Before initiating therapy, the following baseline panel should be documented: two morning total testosterone measurements (08:00–10:00, fasting, separated by 1–4 weeks), free testosterone by equilibrium dialysis or calculated from total testosterone, SHBG, and albumin, LH, FSH, prolactin (to exclude pituitary adenoma if LH/FSH are inappropriately normal or low), estradiol by LC-MS/MS, PSA in men over 40, complete blood count with hematocrit, comprehensive metabolic panel, lipid panel, HbA1c, ferritin and iron studies, vitamin D, and TSH.

Absolute contraindications: untreated prostate cancer or breast cancer, hematocrit above 54% at baseline, severe untreated obstructive sleep apnea, severe lower urinary tract symptoms (IPSS above 19), uncontrolled congestive heart failure (NYHA class IV), recent (within 6 months) myocardial infarction, stroke, or unstable angina, active venous thromboembolism, and male-factor infertility with active conception plans (use hCG or clomiphene instead).

Relative contraindications requiring shared decision-making: PSA above 4 ng/mL or rising velocity above 0.75 ng/mL/year without urologic clearance, prior thrombophilia or unprovoked VTE, IPSS 12–19, BPH requiring catheterization, polycythemia vera or other myeloproliferative disorder, history of atrial fibrillation, and age above 80 in the absence of clear symptomatic indication. A digital rectal exam and PSA should be performed at baseline in men over 40, with urology referral for any abnormality before initiation [PMID: 30602527^[7]].

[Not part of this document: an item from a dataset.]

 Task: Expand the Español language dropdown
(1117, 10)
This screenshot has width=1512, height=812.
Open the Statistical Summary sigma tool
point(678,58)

Functional secondary hypogonadism in obese men deserves separate emphasis: weight loss of 10–15% restores testosterone in the majority and should precede TRT consideration unless symptoms are severe or testosterone is below 200 ng/dL [PMID: 28359097^[8]]. Glucagon-like peptide-1 receptor agonists, bariatric surgery, and structured lifestyle interventions all produce measurable testosterone recovery proportional to weight lost.

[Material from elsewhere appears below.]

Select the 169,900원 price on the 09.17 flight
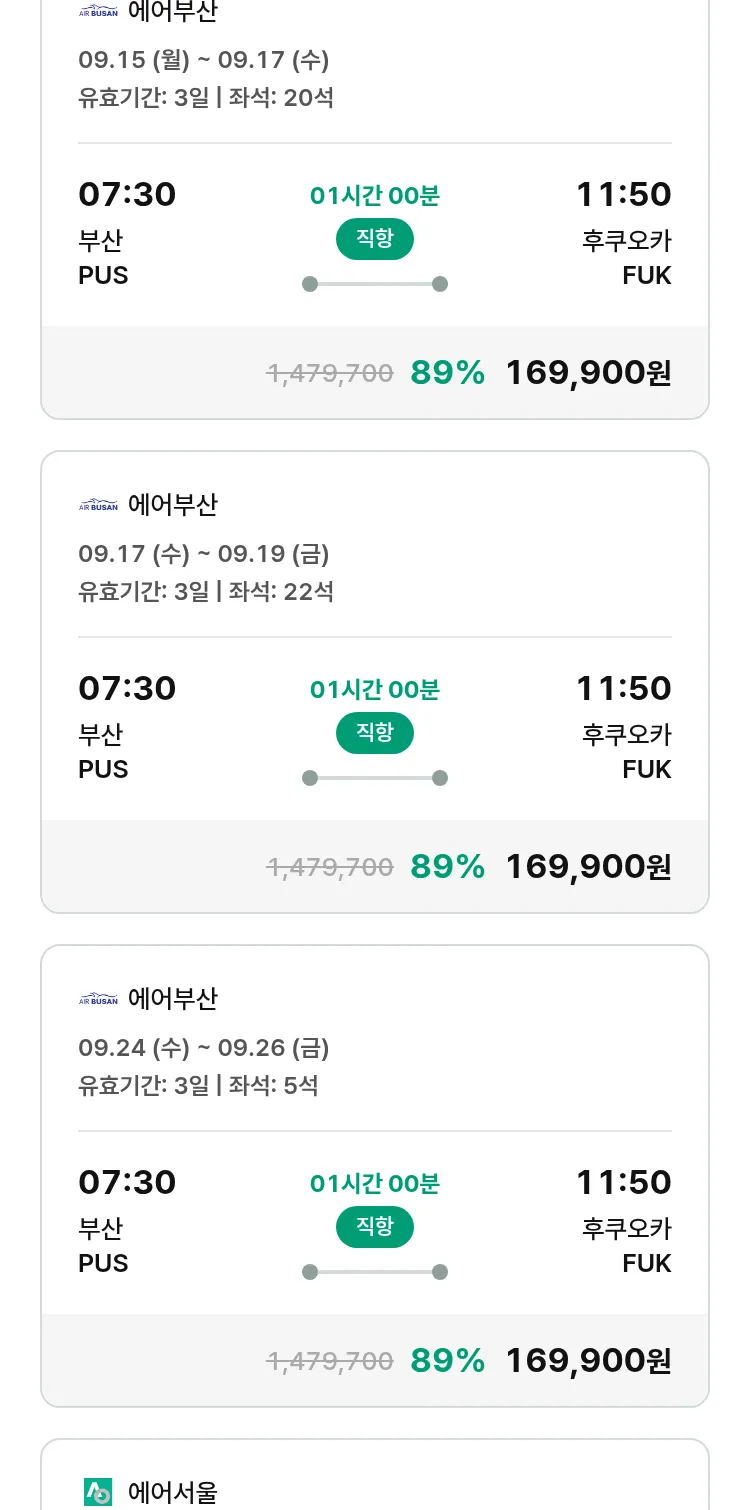Viewport: 750px width, 1510px height. click(x=588, y=867)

A pragmatic pre-initiation checklist: confirm two morning testosterone values below age-adjusted thresholds, document at least three classic symptoms (low libido, erectile dysfunction, decreased morning erections, reduced muscle mass, fatigue, depressed mood), exclude reversible causes (medications, opioids, glucocorticoids, hyperprolactinemia, hemochromatosis, hypothyroidism), discuss fertility plans and offer sperm banking if relevant, optimize OSA and obesity, and obtain written informed consent that explicitly addresses cardiovascular risk, erythrocytosis, infertility, and the long-term commitment of therapy. The decision to start TRT is reversible only with a recovery interval; this should be made clear at the first visit, not after suppression has occurred.